While in the attorney’s office, Dickens began to study shorthand, in order to become a reporter. This was the beginning of his success. His reports were accurate and racy, even when they happened to be written in the pouring rain, in a shaking stagecoach, or by the light of a lantern. They were also promptly handed in at the office, despite the fact that the stages sometimes broke down and left their passengers to plod on foot through the miry roads leading into London. These reports and newspaper articles soon attracted attention; and Dickens received an offer for a series of humorous sketches, which grew into the famous Pickwick Papers, and earned L20,000 for the astonished publishers. He was able to make his own terms for his future novels. Fame came to him almost at a bound. He was loved and toasted in England and America before he had reached the age of thirty. When, late in life, he made lecture tours through his own country, or through Scotland or America, they were like triumphal marches.

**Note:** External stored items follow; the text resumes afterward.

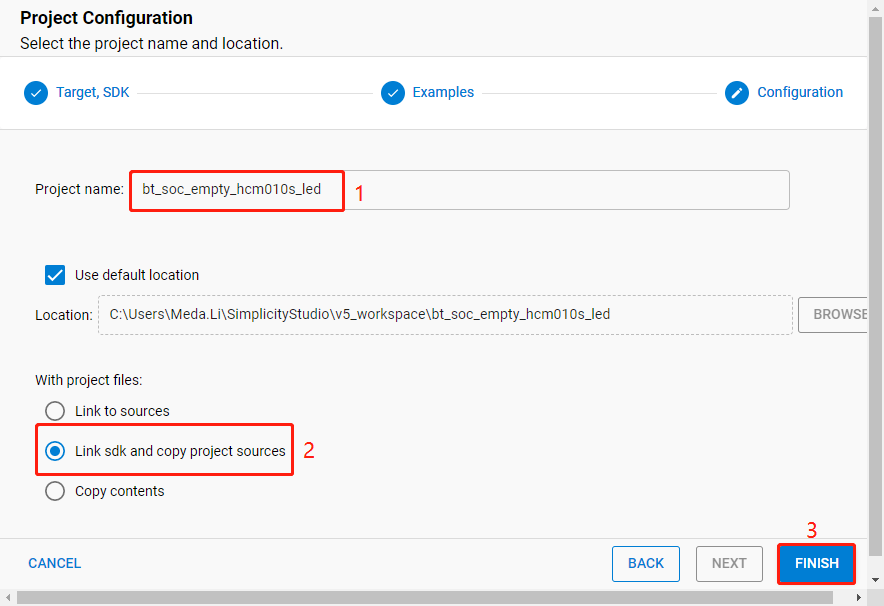Screen dimensions: 884x606
Task: Click the Examples step checkmark icon
Action: click(x=393, y=93)
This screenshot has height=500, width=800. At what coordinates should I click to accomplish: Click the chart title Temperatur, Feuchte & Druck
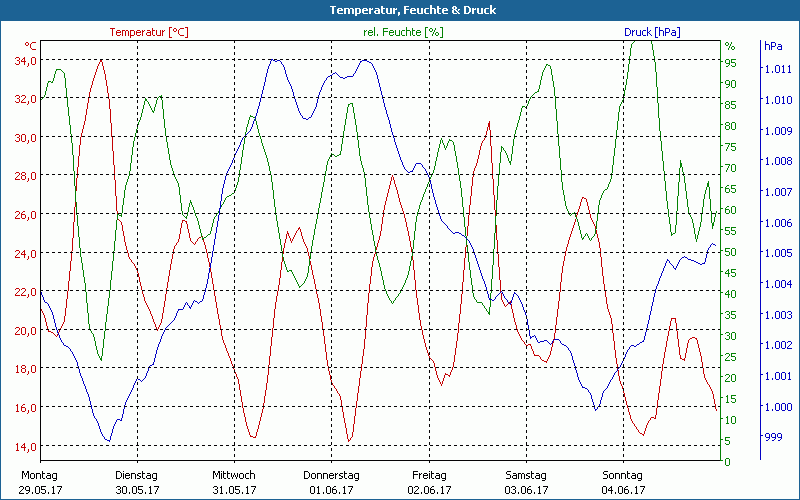[x=399, y=10]
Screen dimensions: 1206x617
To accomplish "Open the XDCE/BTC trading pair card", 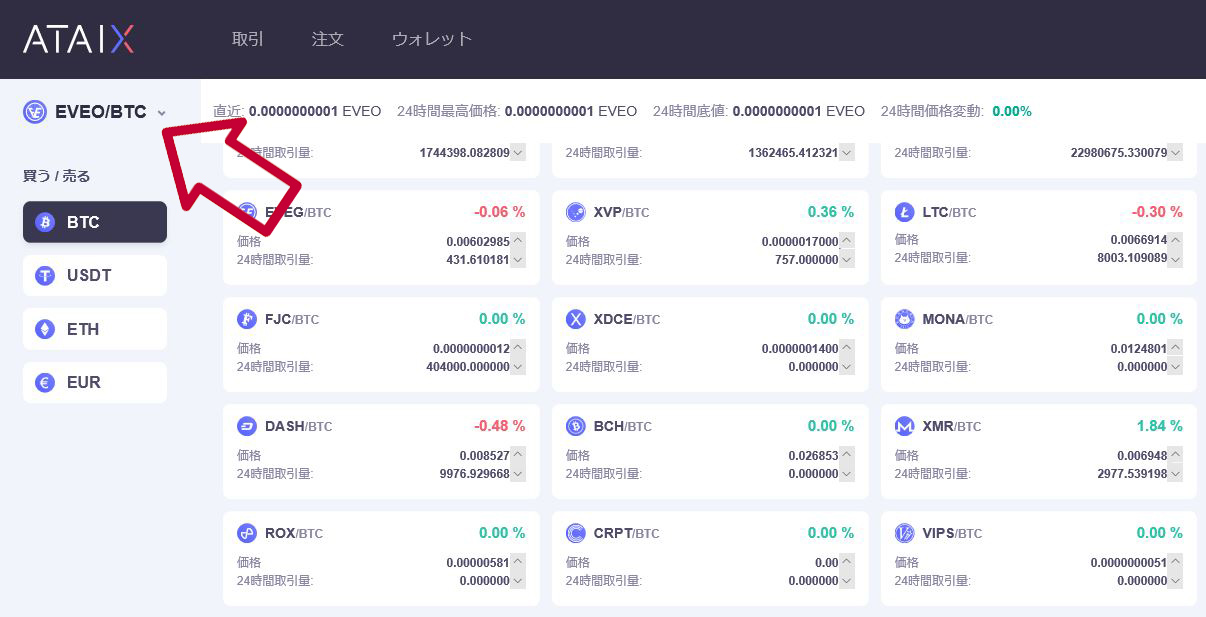I will point(710,344).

In his prime Dickens was an energetic, high-spirited, fun-loving man. He made a charming host, and was never happier than when engineering theatrical entertainments at his delightful home, Gads Hill. He was esteemed by all the literary men of London, and idolized by his children and friends. As his strong personality was communicated to his audiences and his readers, his death in 1870 was felt as a personal loss throughout the English-speaking world.
[Illustration: DICKENS’S HOME, GADS HILL.]
Works.—Pickwick Papers (1836-1837), Dickens’s first long story, is one of his best. Mr. Pickwick, with his genial nature, his simple philosophy, and his droll adventures, and Sam Weller, with his ready wit, his acute observations, and his almost limitless resources, are amusing from start to finish. The book is brimful of its author’s high spirits. It has no closely knit plot, but merely a succession of comical incidents, and vivid caricatures of Mr. Pickwick and his friends. Yet the fun is so good-natured and infectious, and the looseness of design is so frankly declared that the book possesses a certain unity arising from its general atmosphere of frolic and jollity.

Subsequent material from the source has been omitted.